Aircraft Rental: Hobbs Time vs. Tach Time
For pilots, there's a definite love-hate relationship with the Hobbs meter in an airplane. But what about Tach time? And what's the difference between Hobbs and Tach time?
The Hobbs meter is a little set of numbers in the cockpit of aircraft that tells the pilots how many hours the engineer, the master switch has been running. Let me explain.
Since pilots are charged per hour of flight time, the Hobbs meter typically represents money spent while renting an airplane. Each changeover of the numbers on the Hobbs meter means more money out of your pocket.
But for pilots in training and other pilots working on building flight time, the Hobbs meter also tells them how many hours to log. A lower Hobbs time at the end of the flight may save a student pilot money, but higher Hobbs time means the student must log more hours to meet the training requirements or build more time. There's that love-hate relationship again.

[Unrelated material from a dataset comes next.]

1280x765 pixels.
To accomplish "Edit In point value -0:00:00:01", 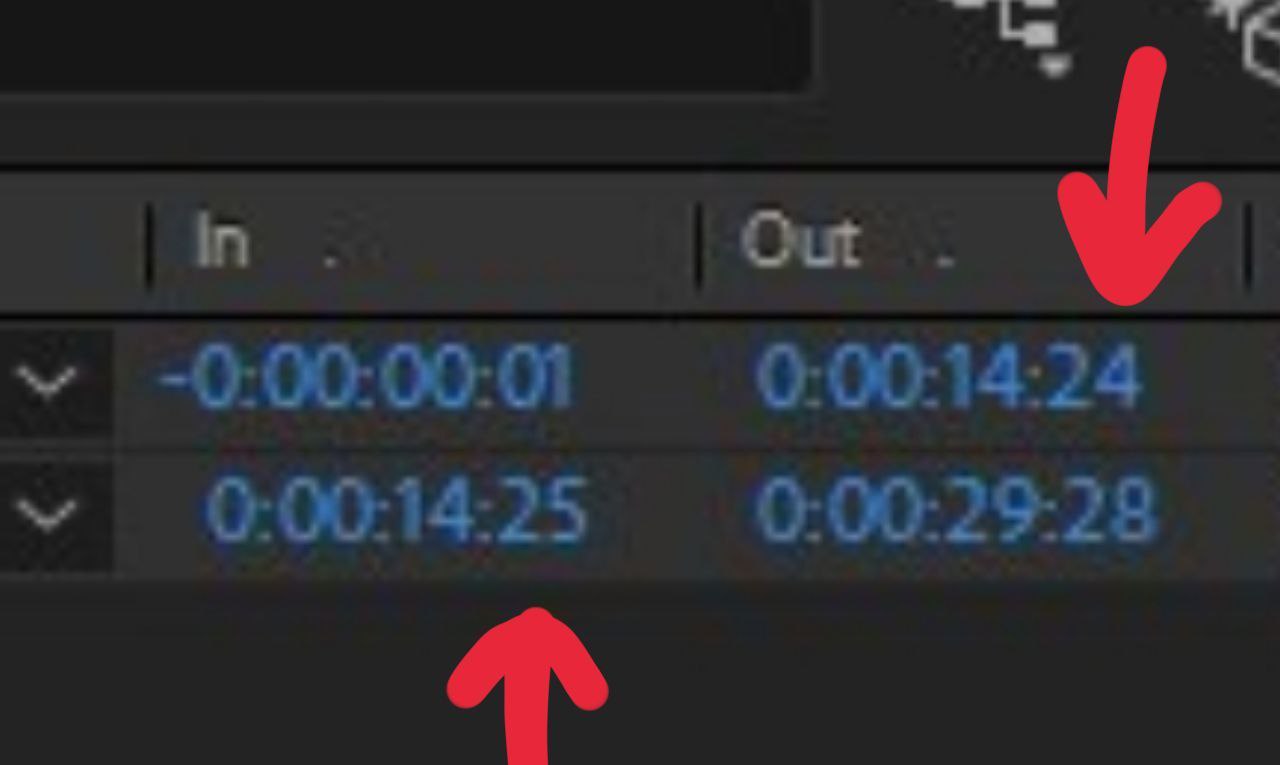I will point(366,378).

Seasoned pilots know a few tricks of the trade when it comes to saving on Hobbs time - like not starting the aircraft engine until all possible checklists have been completed and until necessary for flight. You'll probably never see a pilot start the engine and then sit on the ramp organizing his charts or planning his route. Well, you aren't likely to see an experienced pilot doing this, anyway. No, pilots will usually make sure to accomplish any, and all possible items that can be completed before the engine is started, all to save time and money!
But wait, what about the Master switch? I thought the Hobbs time ran anytime the master switch was turned on? It could be the case, as well, if your mechanic has hooked the Hobbs meter to the master switch. So you may want to inquire about that before you rent if this topic matters to you.
So what is Hobbs time? And what is the less commonly known Tach time? And which is better?
Here's the Difference
The Hobbs meter in small aircraft is a small set of numbers that are connected either to an oil pressure switch or to the batter or alternator (hence, the master switch method of monitoring Hobbs time). The Hobbs meter is activated when the engine is running (or when the battery/alternator switch is turned on) and assists in calculating the time in hours and tenths of hours.
Tach time is similar to Hobbs time but instead of measuring actual hours that the engine is running by using oil pressure or alternator activation, Tach time measures engine RPMs. It means that the Tach time cycles through the numbers slower at idle and low throttle settings, and faster at higher power settings.
Tach time is the preferred method for logging engine time for maintenance purposes, and it's also used at some flight schools as a rental charge method. The use of Tach time encourages students and aircraft renters to utilize lower power settings instead of higher power, which is easier on the engines and more fuel-efficient.
Most FBOs and flight schools use Hobbs time for charging customers an hourly aircraft rental rate and Tach time for maintenance purposes. Some FBOs and flying clubs still use Tach time. For general aviation aircraft, the difference between Hobbs and Tach time can be up to 20 percent.
When renting an aircraft to private pilots and other customers, most FBOs will require you to sign a form with the beginning and ending Hobbs and/or Tach times for your flight. They FBO staff will charge you based on the appropriate time (usually Hobbs), and you'll use the Hobbs time to add the flight hours to your logbook.